> **Exercise instructions**
Using the data beneath this instruction, retype only the lines from the one that contains "Task: Switch to green front view cube" down to the one that contains "You are a computer-use agent. 1205x762", both included, exactly as they appear.

> **Extracted records**

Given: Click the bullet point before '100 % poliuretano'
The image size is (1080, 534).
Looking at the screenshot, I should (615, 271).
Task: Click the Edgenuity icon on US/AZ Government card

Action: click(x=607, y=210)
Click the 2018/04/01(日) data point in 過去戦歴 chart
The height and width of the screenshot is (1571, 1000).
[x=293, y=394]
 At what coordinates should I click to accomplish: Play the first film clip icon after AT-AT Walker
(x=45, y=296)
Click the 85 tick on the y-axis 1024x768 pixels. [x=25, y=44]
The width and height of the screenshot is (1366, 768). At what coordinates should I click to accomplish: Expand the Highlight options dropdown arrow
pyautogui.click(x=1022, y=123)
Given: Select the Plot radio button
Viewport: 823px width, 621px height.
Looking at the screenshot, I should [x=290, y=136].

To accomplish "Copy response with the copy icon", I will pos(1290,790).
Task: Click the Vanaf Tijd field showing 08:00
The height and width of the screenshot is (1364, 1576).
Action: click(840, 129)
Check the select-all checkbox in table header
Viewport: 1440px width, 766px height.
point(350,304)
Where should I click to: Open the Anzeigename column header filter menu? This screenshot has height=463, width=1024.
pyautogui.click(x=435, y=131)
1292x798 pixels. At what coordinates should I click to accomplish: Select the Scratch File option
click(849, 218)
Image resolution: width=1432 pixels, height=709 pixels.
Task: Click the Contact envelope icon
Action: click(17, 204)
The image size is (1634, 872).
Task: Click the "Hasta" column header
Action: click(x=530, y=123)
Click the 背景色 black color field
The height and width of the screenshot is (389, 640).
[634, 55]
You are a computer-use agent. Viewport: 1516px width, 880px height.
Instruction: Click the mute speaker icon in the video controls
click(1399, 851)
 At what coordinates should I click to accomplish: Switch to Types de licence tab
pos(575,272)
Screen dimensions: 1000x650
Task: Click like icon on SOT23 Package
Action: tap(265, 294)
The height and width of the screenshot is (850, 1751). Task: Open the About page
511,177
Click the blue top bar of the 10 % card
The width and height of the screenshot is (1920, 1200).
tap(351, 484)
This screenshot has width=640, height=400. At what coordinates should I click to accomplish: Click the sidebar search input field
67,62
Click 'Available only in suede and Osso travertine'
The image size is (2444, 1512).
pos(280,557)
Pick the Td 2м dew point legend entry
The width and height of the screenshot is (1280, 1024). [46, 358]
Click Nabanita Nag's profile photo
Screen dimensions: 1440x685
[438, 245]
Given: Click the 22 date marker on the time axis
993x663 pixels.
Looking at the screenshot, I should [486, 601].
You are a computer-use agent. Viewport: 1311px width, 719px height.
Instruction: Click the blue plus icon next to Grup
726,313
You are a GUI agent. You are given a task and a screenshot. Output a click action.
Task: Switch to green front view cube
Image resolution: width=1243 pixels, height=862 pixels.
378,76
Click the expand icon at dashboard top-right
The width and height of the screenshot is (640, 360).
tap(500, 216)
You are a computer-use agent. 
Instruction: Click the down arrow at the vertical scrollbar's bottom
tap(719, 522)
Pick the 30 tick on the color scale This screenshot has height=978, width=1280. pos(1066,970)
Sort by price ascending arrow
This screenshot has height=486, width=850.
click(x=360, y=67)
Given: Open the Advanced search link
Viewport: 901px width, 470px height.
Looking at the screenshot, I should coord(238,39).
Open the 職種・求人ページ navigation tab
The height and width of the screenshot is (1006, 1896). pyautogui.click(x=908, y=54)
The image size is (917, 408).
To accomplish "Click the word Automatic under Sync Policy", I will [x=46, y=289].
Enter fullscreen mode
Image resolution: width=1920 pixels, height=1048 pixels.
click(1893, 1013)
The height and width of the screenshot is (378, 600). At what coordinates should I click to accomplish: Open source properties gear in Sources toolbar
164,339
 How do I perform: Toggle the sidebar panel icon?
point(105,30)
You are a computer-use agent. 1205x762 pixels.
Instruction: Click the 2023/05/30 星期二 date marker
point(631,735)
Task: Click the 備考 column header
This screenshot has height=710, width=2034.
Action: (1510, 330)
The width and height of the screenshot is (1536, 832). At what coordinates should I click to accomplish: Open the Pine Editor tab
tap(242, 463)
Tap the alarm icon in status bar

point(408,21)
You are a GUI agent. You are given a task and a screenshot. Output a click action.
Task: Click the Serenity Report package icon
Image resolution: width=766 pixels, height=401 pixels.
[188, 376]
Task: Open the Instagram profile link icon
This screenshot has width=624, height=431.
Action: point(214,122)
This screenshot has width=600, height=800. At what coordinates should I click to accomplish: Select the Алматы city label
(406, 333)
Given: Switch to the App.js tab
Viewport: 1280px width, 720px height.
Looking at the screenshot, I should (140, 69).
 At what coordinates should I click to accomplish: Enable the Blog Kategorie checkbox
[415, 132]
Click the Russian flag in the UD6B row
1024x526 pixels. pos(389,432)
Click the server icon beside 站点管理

> **Written response**
Task: Switch to green front view cube
Image resolution: width=1243 pixels, height=862 pixels.
378,76
Click the expand icon at dashboard top-right
The width and height of the screenshot is (640, 360).
tap(500, 216)
You are a computer-use agent. 
Instruction: Click the down arrow at the vertical scrollbar's bottom
tap(719, 522)
Pick the 30 tick on the color scale This screenshot has height=978, width=1280. pos(1066,970)
Sort by price ascending arrow
This screenshot has height=486, width=850.
click(x=360, y=67)
Given: Open the Advanced search link
Viewport: 901px width, 470px height.
Looking at the screenshot, I should coord(238,39).
Open the 職種・求人ページ navigation tab
The height and width of the screenshot is (1006, 1896). pyautogui.click(x=908, y=54)
The image size is (917, 408).
To accomplish "Click the word Automatic under Sync Policy", I will [x=46, y=289].
Enter fullscreen mode
Image resolution: width=1920 pixels, height=1048 pixels.
click(1893, 1013)
The height and width of the screenshot is (378, 600). At what coordinates should I click to accomplish: Open source properties gear in Sources toolbar
164,339
 How do I perform: Toggle the sidebar panel icon?
point(105,30)
You are a computer-use agent. 1205x762 pixels.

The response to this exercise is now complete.